In sum, the process of becoming continues. I am 71 but still changing and choosing my own life. In fact the Bob Corbett of today is much more different from the Bob Corbett of ten years ago than at any ten year period of my life since I was a child. On the other hand, I sort of tend to think I’m settling into a limited pattern, but I might well have thought that back in 1999 when I posted the first piece of this story of the journey of my becoming. I have a fairly good idea of where and who I’ve been, and a comfortable notion to continue in the path of my current “becoming,” but I’m just not a finished product. The future beckons and I will struggle with it as best I can, hoping that I can be in charge; that I will choose my becoming and not just sit back and let circumstances or habit dictate.

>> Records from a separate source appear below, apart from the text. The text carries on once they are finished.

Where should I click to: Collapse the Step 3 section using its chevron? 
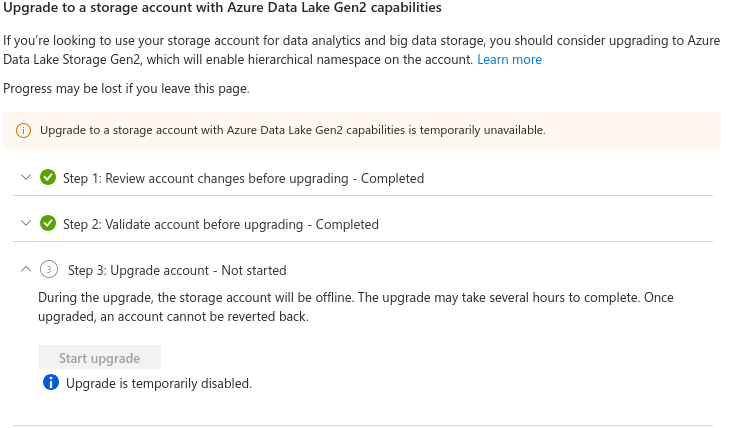(x=25, y=270)
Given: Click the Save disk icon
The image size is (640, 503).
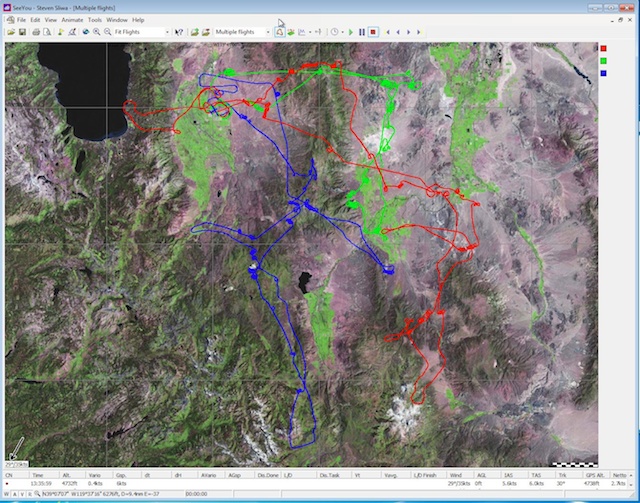Looking at the screenshot, I should [x=22, y=32].
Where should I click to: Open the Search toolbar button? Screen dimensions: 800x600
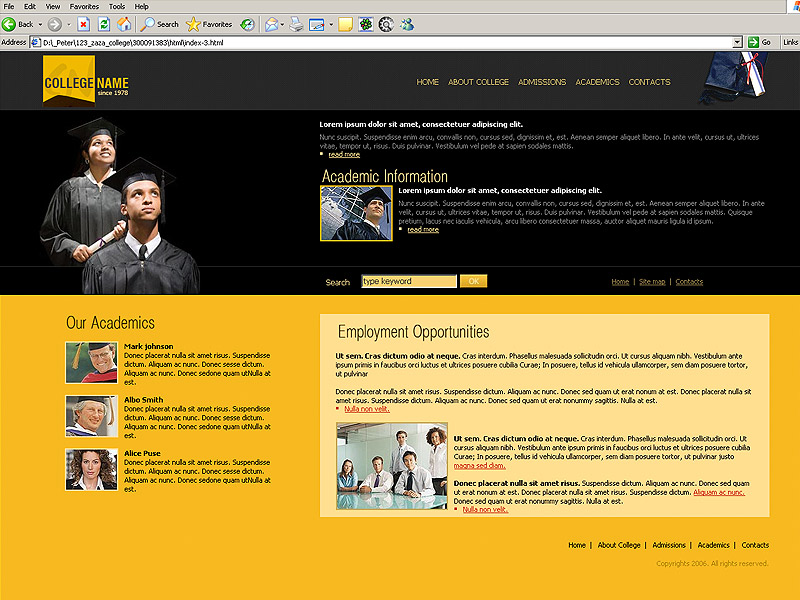(x=160, y=23)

For me my “becoming” should be as much as possible my own project. Of course I don’t control all the variables. Much about my health, especially as I age, will be beyond my control. The economy will have an impact on me, much of that will be out of my control (though having lived virtually my entire life without a cent of debt has been a great advantage). The “mood” of the country will impact me; and these current times just horrify and even frighten me with the nation’s move to the political right and the nasty tone of political discourse. The continued societal attack on the planet earth is much beyond my control as well.

Nonetheless, I will have my own responsibility and choices. I am extremely privileged to have as much control over my continuing journey as I do. I hope I will continue to find the courage to live my life as I wish to and want to, as much as I can within the limits of my power.

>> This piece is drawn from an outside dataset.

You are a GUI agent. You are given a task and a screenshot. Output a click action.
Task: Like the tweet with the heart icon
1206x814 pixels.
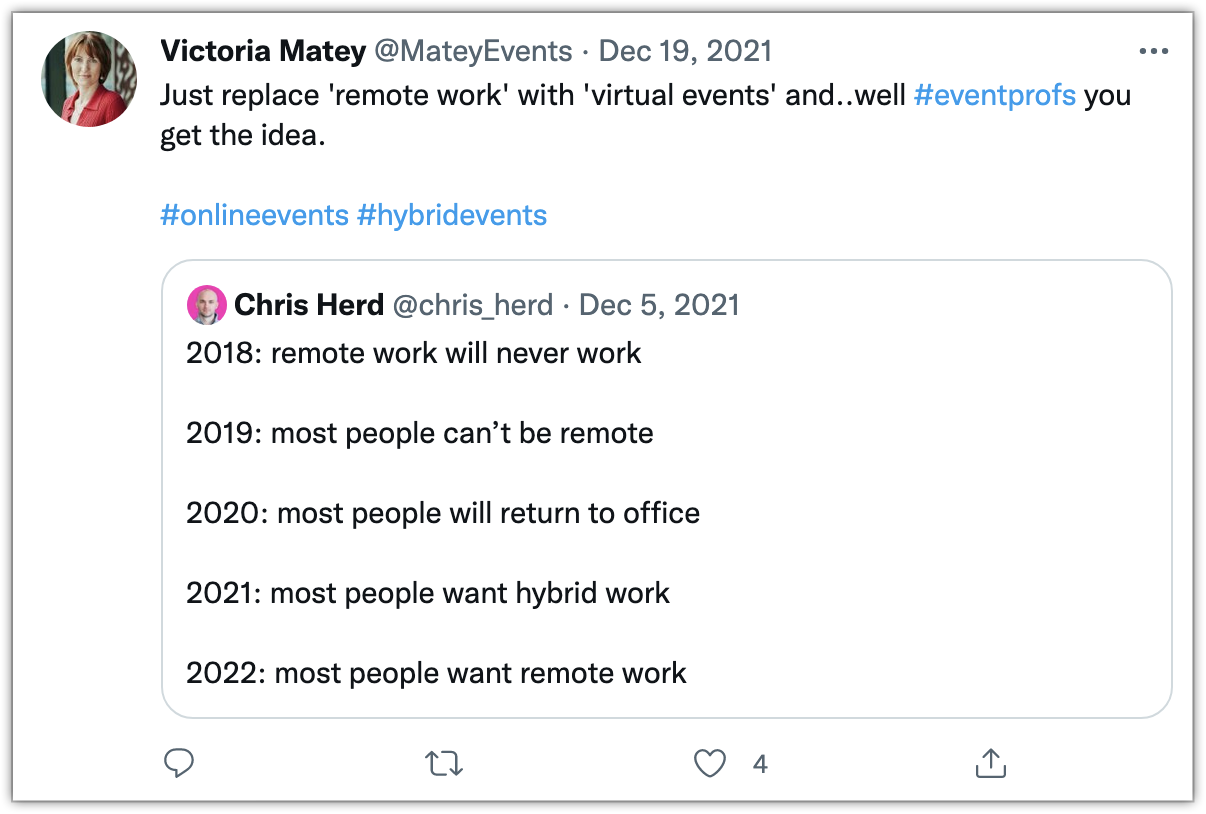tap(709, 765)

Regardless, as long as I live, I will continue to BECOME. The issue will be how much of that becoming will I have the courage and power to take control of consciously and thoughtfully, and how much of that becoming will just come to me from outside forces. It will be my struggle and hope that I can remain as much as possible at the center of my own becoming.

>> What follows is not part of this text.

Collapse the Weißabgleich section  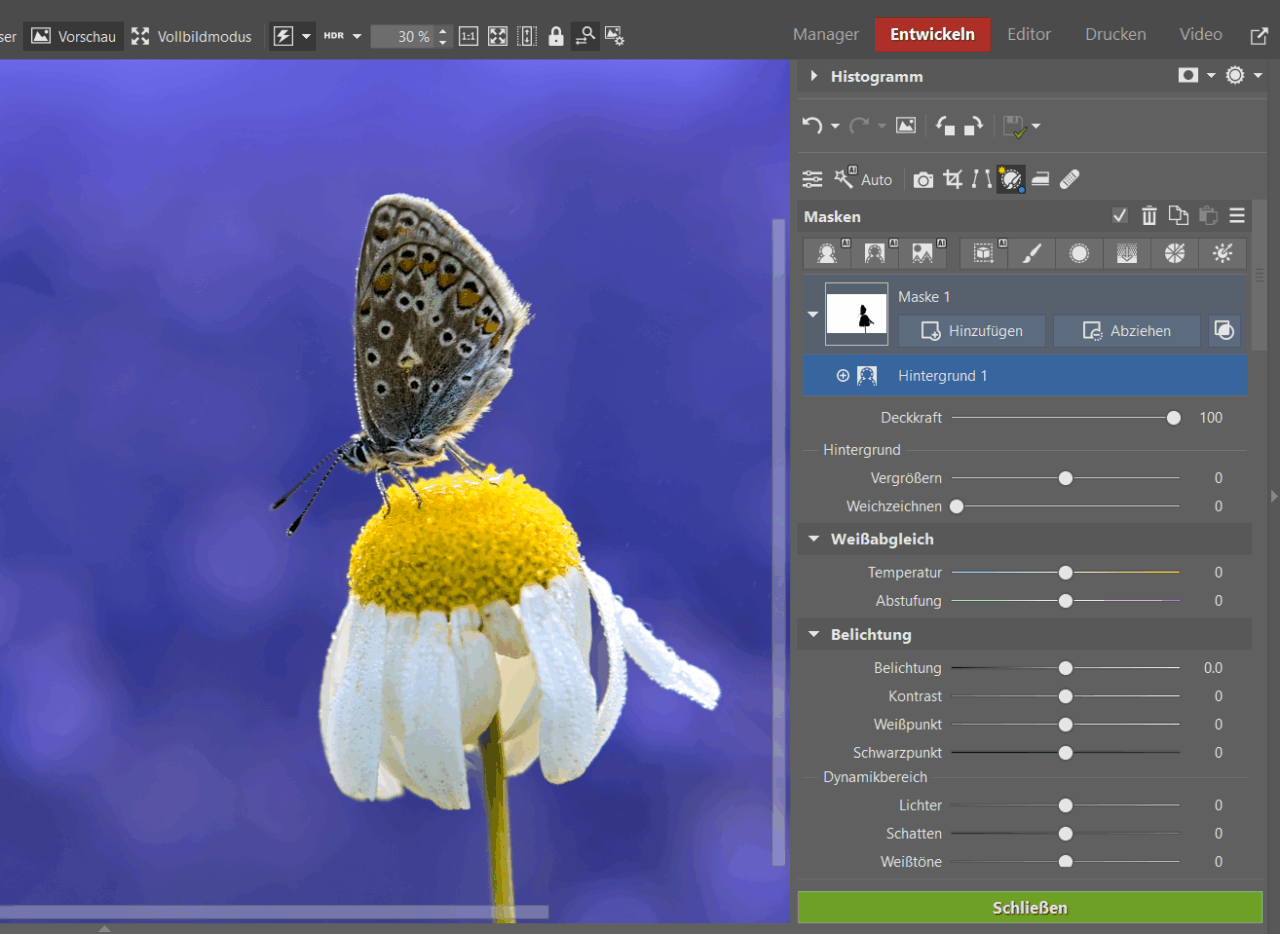(814, 539)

For sure my life is not one of all work and no play, and one of my more relaxing and enjoyable activities of pure pleasure is watching my backyard birds, and the birds over in near-by Forest Park. I have about 8-9 feeding stations in my back yard and have breakfast most mornings in front of a large picture window looking out over the back. I even keep records and normally have between 15-20 different bird types each day. My partner is a very fine photographer and has recorded many of our birds for others to see.

Lastly, I would describe the nature of my own view of life as an “existentialist” position. In my teaching years existentialism was my primary area of focus, study and teaching. Now, after some time away from the university, I am returning more and more to those ideas and texts, and have been putting down into print, as much for my self and my history as any other reason, my views about living life as an existentialist. Some of that material may be found here on my web page as well.

It is a much different Bob Corbett who has typed these notes in 2010 from the Bob Corbett who wrote the piece above in 1999. I would be satisfied to continue in this 2010 mode for years to come, but the way things go, the projection of age and health among them, my own restless and seeking nature, the freedom available to me . . . well I wouldn’t be surprised if yet another chapter of this journey of becoming may not be appended some time in the future. But for now, it is the task of getting on with today; with the journey I’m on, loving it, hanging on vigorously.